File picture: Soraya Crowie

THE BEEFMASTER Group has disputed claims that three of its workers collapsed at the Kimberley Abattoir due to gas inhalation on Wednesday.

This is after it was also alleged that the rest of the workers in the same division were forced to go back into the same building after a few hours and continue working.

Beefmaster stated on Thursday that the incident was a “minor” one and that it was resolved on the same day before the workers returned to work.

The company pointed out that all its standard protocols were in place, no one was forced to continue working and all staff members are entitled to exercise their personal right to stop work if they deem it necessary.

The HR manager at Beefmaster Group, Cindy Nkgoeng, confirmed that a refrigeration gas leak was experienced at the abattoir in Kimberley on Tuesday, July 19, due to routine maintenance work on the unit.

Nkgoeng said the leak was resolved on the same day.

# What to work on:
• A. From the article on the Kimberley Abattoir gas leak, retype the passage starting at "File picture: Soraya" and ending at "on the unit.".
• B. In the article on the Kimberley Abattoir gas leak, what does Cindy Nkgoeng say caused the refrigeration gas leak?
• C. Carry on the article about the Kimberley Abattoir gas leak, starting after its last sentence.

# Supplied material:
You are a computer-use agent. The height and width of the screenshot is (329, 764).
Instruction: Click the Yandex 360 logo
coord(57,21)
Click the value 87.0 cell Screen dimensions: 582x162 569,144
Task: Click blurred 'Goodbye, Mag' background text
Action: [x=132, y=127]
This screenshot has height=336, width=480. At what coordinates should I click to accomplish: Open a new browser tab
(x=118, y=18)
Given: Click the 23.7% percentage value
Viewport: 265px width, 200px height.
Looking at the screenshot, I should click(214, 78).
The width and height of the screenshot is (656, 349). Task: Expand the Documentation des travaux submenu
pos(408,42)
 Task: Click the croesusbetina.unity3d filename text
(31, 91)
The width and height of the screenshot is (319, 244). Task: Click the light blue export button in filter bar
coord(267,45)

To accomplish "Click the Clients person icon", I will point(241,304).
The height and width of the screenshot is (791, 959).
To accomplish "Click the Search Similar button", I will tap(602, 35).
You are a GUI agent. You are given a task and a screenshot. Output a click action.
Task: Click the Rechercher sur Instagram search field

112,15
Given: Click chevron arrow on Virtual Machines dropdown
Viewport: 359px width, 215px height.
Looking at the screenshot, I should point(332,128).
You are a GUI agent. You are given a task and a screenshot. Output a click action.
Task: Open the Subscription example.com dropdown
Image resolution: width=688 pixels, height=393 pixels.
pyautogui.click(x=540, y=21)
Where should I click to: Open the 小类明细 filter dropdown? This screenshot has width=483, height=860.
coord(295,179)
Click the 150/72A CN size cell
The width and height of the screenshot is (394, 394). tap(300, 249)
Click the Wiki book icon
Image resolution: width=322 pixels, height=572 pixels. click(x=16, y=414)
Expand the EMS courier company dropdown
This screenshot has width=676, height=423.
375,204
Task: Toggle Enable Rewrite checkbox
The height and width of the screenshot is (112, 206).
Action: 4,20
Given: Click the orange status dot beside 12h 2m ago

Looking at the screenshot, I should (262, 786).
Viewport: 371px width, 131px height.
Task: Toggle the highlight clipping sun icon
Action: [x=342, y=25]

# Expected outputs:
• A.
File picture: Soraya Crowie

THE BEEFMASTER Group has disputed claims that three of its workers collapsed at the Kimberley Abattoir due to gas inhalation on Wednesday.

This is after it was also alleged that the rest of the workers in the same division were forced to go back into the same building after a few hours and continue working.

Beefmaster stated on Thursday that the incident was a “minor” one and that it was resolved on the same day before the workers returned to work.

The company pointed out that all its standard protocols were in place, no one was forced to continue working and all staff members are entitled to exercise their personal right to stop work if they deem it necessary.

The HR manager at Beefmaster Group, Cindy Nkgoeng, confirmed that a refrigeration gas leak was experienced at the abattoir in Kimberley on Tuesday, July 19, due to routine maintenance work on the unit.

• B. Routine maintenance work on the unit.

• C.
“On Wednesday morning, July 20, when the shift commenced, we realised there was still a gas odour present in the production area. We immediately stopped work and all staff were sent outside of the production area. A few employees said that they felt unwell and they were sent to the on-site doctor for observation. The doctor could not find any medical reason for concern, but as a precaution sent staff to the hospital for observation,” explained Nkgoeng.

She added that all personnel were discharged on the same day.

“Our Health and Safety Department did an inspection on the premises with a gas detector on July 20. The area was declared safe and work continued as per normal.

“As per our standard protocols in place, no one was forced to continue work and all staff are entitled to exercise their personal right to stop work if they deem it necessary.

“We have strict health and safety measures and protocols in place at the abattoir and care about the health and safety protection of our staff,” Nkgoeng concluded.